Our work as data scientists is often focused on building predictive models. We work with vast quantities of data, and the more we have, the better our models and predictions can potentially become. When we have a high-performing model, we continue to retrain and iterate, introducing new data as required to keep our model fresh and free from degrading. The result is that the model’s performance level is largely retained and we, therefore, continue delivering value for users.
But what happens if restrictions around a data set or individual data point are introduced? How then do we remove this information without compromising the model overall and without kicking off potentially intense retraining sessions? A potential answer that is gaining interest, and that we would like to explore, is machine unlearning.
Machine unlearning is a nascent field, with research and development delivering some compelling results. It provides a potential solution to so many of the problems faced across industries, from costly re-work needed in the face of new data laws and regulations to an attempt to spot and mitigate bias.
Dealing With Data Non Grata
For data science teams, taking a high-performing model out of production due to law or regulatory changes is not an uncommon problem. The process of retraining a large model, however, is extensive and costly.

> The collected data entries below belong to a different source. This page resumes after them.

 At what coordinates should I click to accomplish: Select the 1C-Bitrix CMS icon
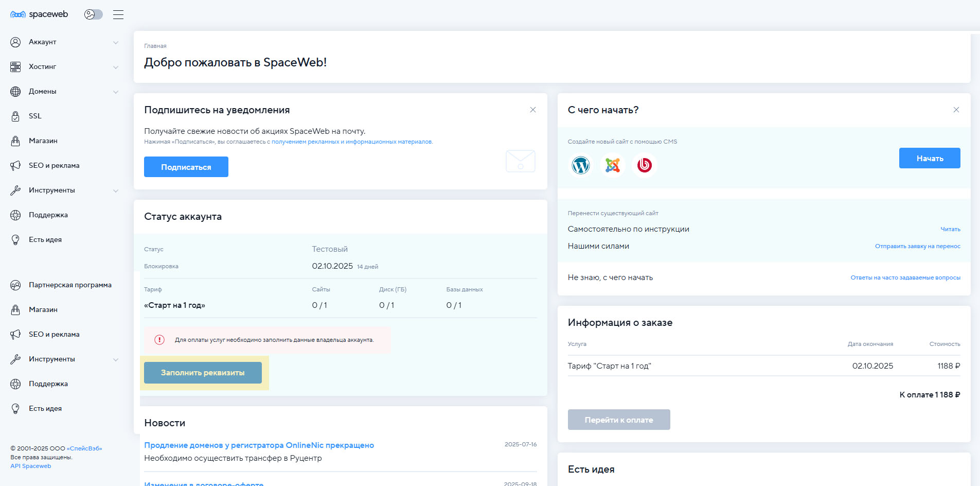(x=644, y=165)
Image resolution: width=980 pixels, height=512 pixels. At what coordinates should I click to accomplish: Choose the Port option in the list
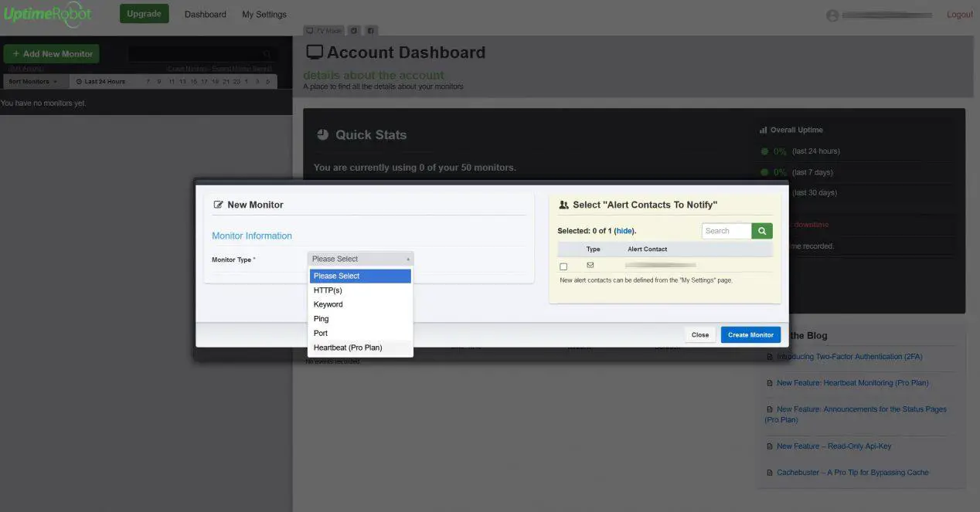pyautogui.click(x=321, y=334)
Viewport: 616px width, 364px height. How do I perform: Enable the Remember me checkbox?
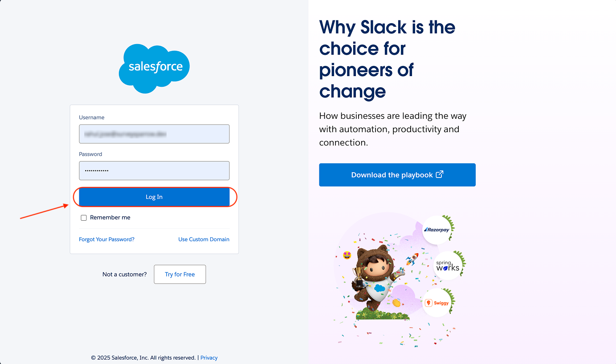click(x=84, y=218)
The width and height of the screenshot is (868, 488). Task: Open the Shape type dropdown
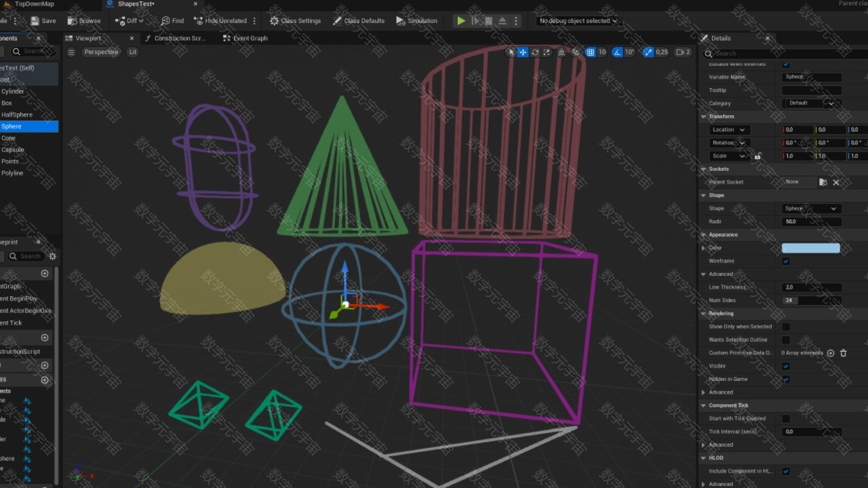811,209
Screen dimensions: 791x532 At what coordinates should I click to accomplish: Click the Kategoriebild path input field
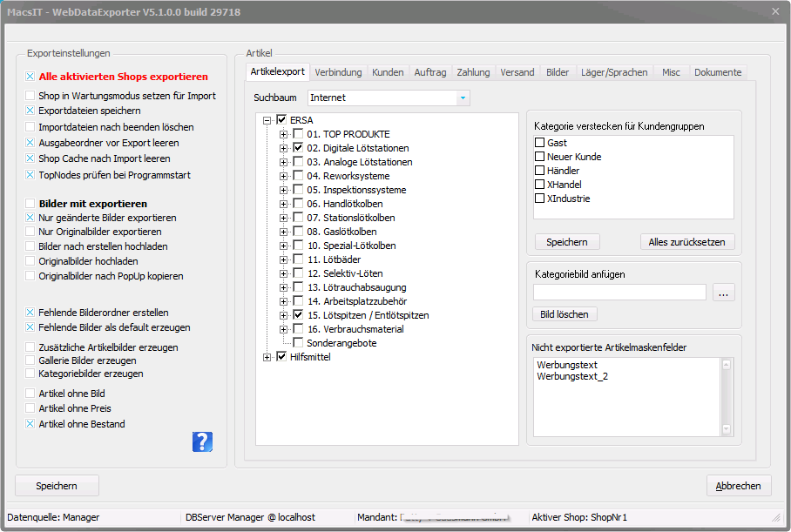tap(619, 293)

Take the example of a hypothetical lending approval model in the US. Across the States, it’s likely we will have tens to hundreds of millions of data points, from which we have created hundreds of features that we are using to train a massive neural network. The time and cost it will take to train this model, as we might be using expensive hardware (e.g. multiple GPUs), can be great. Now imagine that this model has been in production for a year, delivering significant value for customers, when new privacy laws are introduced in California that prohibit the use of a particular region of the data set.
Now we are in a difficult position, as the only option we have is to retrain our model. But what if there were a way to make the model forget this data without explicit retraining on the reduced dataset? This is essentially what machine unlearning could do, which has significant benefits for organizations as well as individuals.
Privacy is a key concern for us all. In financial services and other heavily regulated industries, such as healthcare, falling foul of privacy laws can present a mission-critical problem, so seamlessly removing data that’s no longer permissible by law offers a significant get-out-of-jail-free card. For an individual, especially one in Europe, whose right to be forgotten is enshrined in GDPR, machine unlearning could also be the means by which they preserve this right.
Making Bias Disappear
Another way machine unlearning could deliver value for both individuals and organizations is the removal of biased data points that are identified after model training. Despite laws that prohibit the use of sensitive data in decision-making algorithms, there is a multitude of ways bias can find its way in through the back door, leading to unfair outcomes for minority groups and individuals. There are also similar risks in other industries, such as healthcare.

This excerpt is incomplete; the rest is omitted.